Ukraine 2007, Part 2

published

Friday morning Igor took me for a brief tour of the sites of interest around their apartment. It was cold and drizzly, so it wasn’t ideal tourism weather; and Igor’s English, while vastly superior to my Ukranian, was sufficiently limited to make in-depth communication hard. This was a real point of frustration for me because Igor is an extremely intelligent fellow, and he knows a lot about Ukranian history. While walking around, I asked Igor how long he’d been living in Kiev (~9 months) and whether he liked it there. Without hesitation he replied “I am Korosten man!”

In the early afternoon we took a bus from Kiev to Korosten, Igor’s home town. We checked into the hotel, and then took taxis to Igor’s parents’ house for dinner. Ann had made a few small remarks about the Ukrainian feast tradition: it is customary for the host to keep the table filled with food, and to ensure that the guests always have food on their plates. Similarly, there are a lot of toasts made through the meal, and one’s glass will rarely be empty. Ann’s words failed utterly to prepare us for what we saw, and words fail completely to describe what it was like to enjoy the feast.

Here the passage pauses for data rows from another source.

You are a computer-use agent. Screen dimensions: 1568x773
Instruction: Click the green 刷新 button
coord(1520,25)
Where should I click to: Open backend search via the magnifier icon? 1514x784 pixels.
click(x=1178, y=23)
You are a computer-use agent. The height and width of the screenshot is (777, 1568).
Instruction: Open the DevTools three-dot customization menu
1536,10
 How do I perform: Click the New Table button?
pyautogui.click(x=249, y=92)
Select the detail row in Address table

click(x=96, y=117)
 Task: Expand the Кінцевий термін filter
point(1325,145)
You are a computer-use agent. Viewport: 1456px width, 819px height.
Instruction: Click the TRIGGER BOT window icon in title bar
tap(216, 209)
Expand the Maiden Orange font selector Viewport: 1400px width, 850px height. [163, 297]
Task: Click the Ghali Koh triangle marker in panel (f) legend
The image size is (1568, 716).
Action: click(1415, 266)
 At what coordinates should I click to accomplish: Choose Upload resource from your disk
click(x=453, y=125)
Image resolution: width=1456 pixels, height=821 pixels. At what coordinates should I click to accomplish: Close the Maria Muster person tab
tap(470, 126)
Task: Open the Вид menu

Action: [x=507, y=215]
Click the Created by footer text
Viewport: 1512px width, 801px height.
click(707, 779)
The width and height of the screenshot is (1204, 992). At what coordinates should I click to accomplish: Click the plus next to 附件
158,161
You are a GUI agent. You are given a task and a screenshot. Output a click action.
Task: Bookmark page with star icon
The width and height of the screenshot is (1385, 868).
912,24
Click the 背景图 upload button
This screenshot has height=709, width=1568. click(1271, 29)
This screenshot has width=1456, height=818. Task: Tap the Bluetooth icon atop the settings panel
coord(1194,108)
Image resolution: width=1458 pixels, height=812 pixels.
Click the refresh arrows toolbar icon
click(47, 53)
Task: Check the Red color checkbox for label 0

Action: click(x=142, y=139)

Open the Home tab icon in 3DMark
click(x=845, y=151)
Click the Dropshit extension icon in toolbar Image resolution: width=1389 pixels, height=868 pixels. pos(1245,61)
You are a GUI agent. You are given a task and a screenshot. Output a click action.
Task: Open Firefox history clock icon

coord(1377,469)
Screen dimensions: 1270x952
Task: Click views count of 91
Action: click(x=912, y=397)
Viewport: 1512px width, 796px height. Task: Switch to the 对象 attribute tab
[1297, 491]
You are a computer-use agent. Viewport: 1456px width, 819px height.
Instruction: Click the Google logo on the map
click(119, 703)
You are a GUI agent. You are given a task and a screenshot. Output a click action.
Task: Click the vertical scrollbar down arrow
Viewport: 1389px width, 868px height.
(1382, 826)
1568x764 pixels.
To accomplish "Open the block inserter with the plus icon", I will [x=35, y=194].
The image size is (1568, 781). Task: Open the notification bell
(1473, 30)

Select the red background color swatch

There’s a program on public radio that I occasionally listen to called The Splendid Table, “the show for people who love to eat”. These people have no idea what a splendid table looks like. There was – literally – no free space on the table, and yet additional dishes kept being delivered! The food was extraordinary, and we all ate so much. There was fish, chicken, vegetables, and fresh rabbit. Igor’s father raises rabbits, and he was very happy that we all enjoyed them so much. I asked, casually, how many rabbits he had, but was informed that it’s bad luck for one to count their livestock. In addition to such an abundance of food was a veritable tidal wave of booze. We started with whiskey, and celebrated toast after toast after toast. Along the way we also had their homemade wine, and a not-insubstantial quantity of vodka.

In the Ukrainian tradition, we all exchanged gifts, and there was tremendous merriment and happiness all around. The feeling of warmth, love, and hospitality kept us all animated and energized for a very, very long time. Ann and Igor were clearly exhausted from their duties as the only translators at the event, but they were clearly having at least as much fun as the rest of us. Their faces were filled with smiles through the entire evening.

I thought I’d seen feasts before. I thought that some of the Thanksgiving tables mom prepared when I was a kid were things of glory. These all pale in comparison to the feast we had at Igor’s parents!